Messages will be passed to and from the plugin across a control channel. The control channel will be a stream -- the current plan is to use a TCP socket, but a unix domain socket or pipe would also work on platforms that support them. Since messages will be passed over the control channel, they may need to be serialized. They may also be received in a different process space, so passing pointers in a message is not generally useful.
It's important to note that messages are completely asynchronous. They may be queued for an arbitrary amount of time before they're delivered, so it's not possible to do a direct query of a plugin and get an answer back. The command sets for specific plugin types need to take this into account -- instead of having commands to query for the state of a plugin, the plugin should send unsolicited messages to the host when its state changes in meaningful ways, so that the host can maintain a local shadow of that state from which it will answer queries. This logic, as well as the logic for message encoding/decoding, will be handled by a proxy object -- an instance of a C++ class in the viewer that is tailored for a particular type of plugin.
Plugins can negotiate (via specific messages) for the host to set up segments of shared memory between the plugin and the viewer. When plugins are hosted by the plugin loader shell, these will be interprocess shared memory segments. (When directly loaded by the viewer, they will be simple pointers, but they will still negotiate setup in the same way, and the pointer will be owned by the plugin manager.) This is especially useful for media plugins, since they need to share large amounts of data with the viewer (specifically, pixel data containing rendered media).
Plugin Manager
The plugin manager will launch the plugin loader shell that hosts each plugin.
The plugin manager monitors the plugin process and can detect if it crashes. Some form of "heartbeat" from the plugin may additionally be implemented to detect if the process hangs. If the plugin dies, or hangs and needs to be killed, the plugin manager alerts the client.
The media plugin proxies may use this information to display a generic "media is not available" message in place of the rendered media.
The plugin manager will create and own all proxy object instances. Clients that need to have a plugin instantiated will make those requests through the plugin manager, and proxy objects will use the plugin manager internally to communicate with their plugins.
Plugin Loader Shell
The plugin loader shell is the executable that is responsible for loading and executing the code for a plugin as an external process.
Making this a single executable (instead of having a separate executable for each plugin) will make navigating through the Windows firewall (and other programs which ask the user about processes that make outgoing network connections) less painful - it will only need to be unblocked once.
Code in the plugin loader shell will handle certain messages (such as certain parts of shared memory setup and process priority control) instead of passing them through to the plugin.

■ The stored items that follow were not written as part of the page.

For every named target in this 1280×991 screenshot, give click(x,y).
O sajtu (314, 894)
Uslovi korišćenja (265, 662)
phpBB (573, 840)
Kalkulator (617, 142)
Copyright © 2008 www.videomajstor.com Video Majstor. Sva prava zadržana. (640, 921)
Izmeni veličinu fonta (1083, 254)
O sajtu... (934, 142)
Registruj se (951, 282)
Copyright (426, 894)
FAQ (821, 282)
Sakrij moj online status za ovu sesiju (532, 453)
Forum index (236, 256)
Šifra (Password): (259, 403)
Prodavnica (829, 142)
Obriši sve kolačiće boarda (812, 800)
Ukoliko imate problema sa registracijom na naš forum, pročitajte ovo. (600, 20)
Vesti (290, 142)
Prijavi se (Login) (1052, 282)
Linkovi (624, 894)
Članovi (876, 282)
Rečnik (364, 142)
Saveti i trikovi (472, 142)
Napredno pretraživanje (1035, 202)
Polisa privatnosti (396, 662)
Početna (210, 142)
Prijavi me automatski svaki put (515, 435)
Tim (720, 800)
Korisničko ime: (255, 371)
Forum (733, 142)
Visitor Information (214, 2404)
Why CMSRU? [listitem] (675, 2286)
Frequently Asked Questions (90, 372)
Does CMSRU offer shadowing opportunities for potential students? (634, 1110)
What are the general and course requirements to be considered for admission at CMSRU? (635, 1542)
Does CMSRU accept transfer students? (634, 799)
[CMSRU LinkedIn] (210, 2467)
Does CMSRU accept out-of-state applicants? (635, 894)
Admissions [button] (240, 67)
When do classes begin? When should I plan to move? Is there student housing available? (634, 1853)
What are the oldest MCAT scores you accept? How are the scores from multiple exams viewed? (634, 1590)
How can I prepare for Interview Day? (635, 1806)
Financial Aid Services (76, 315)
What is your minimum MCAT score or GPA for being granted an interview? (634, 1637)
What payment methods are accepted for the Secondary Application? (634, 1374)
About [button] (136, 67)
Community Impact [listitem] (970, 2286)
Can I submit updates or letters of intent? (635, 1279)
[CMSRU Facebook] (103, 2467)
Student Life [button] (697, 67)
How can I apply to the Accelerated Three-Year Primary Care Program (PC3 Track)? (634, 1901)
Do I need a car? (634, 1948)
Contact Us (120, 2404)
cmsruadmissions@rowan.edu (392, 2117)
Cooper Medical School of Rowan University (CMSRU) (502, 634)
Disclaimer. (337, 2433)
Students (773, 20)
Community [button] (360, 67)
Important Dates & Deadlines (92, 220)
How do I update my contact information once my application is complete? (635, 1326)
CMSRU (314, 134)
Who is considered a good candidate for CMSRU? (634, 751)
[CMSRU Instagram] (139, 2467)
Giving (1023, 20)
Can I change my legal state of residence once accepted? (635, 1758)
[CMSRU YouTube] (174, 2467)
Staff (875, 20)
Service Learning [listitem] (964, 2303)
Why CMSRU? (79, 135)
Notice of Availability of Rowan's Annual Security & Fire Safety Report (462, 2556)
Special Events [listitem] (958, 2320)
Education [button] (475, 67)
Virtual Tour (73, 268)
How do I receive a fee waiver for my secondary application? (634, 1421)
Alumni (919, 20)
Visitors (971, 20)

When the plugin loader shell is initially launched, it won't know which plugin it is expected to load. This information will be supplied via internal messages once it establishes the control channel.
The plugin loader will manage relative priorities and CPU usage of plugins by setting the operating system priority of the process and throttling messages to the plugin.
In the future, the plugin loader may be responsible for querying a central authority for a certificate of authenticity for a plugin it has been asked to load. Ultimately, we will have different levels of signing so users can differentiate between plugins from Linden Lab, plugins from partner companies and 3rd party providers (Granitehead Chislehome and his penis plugins). Users will be able to set a security "zone" so that no plugin outside of their zone is ever loaded. The default setting is probably obvious. None of this will be implemented in this phase of the project and is only mentioned here in case it's appropriate to lay some groundwork earlier on.
Control Channel
The plugin manager and plugin will use the control channel to pass messages back and forth.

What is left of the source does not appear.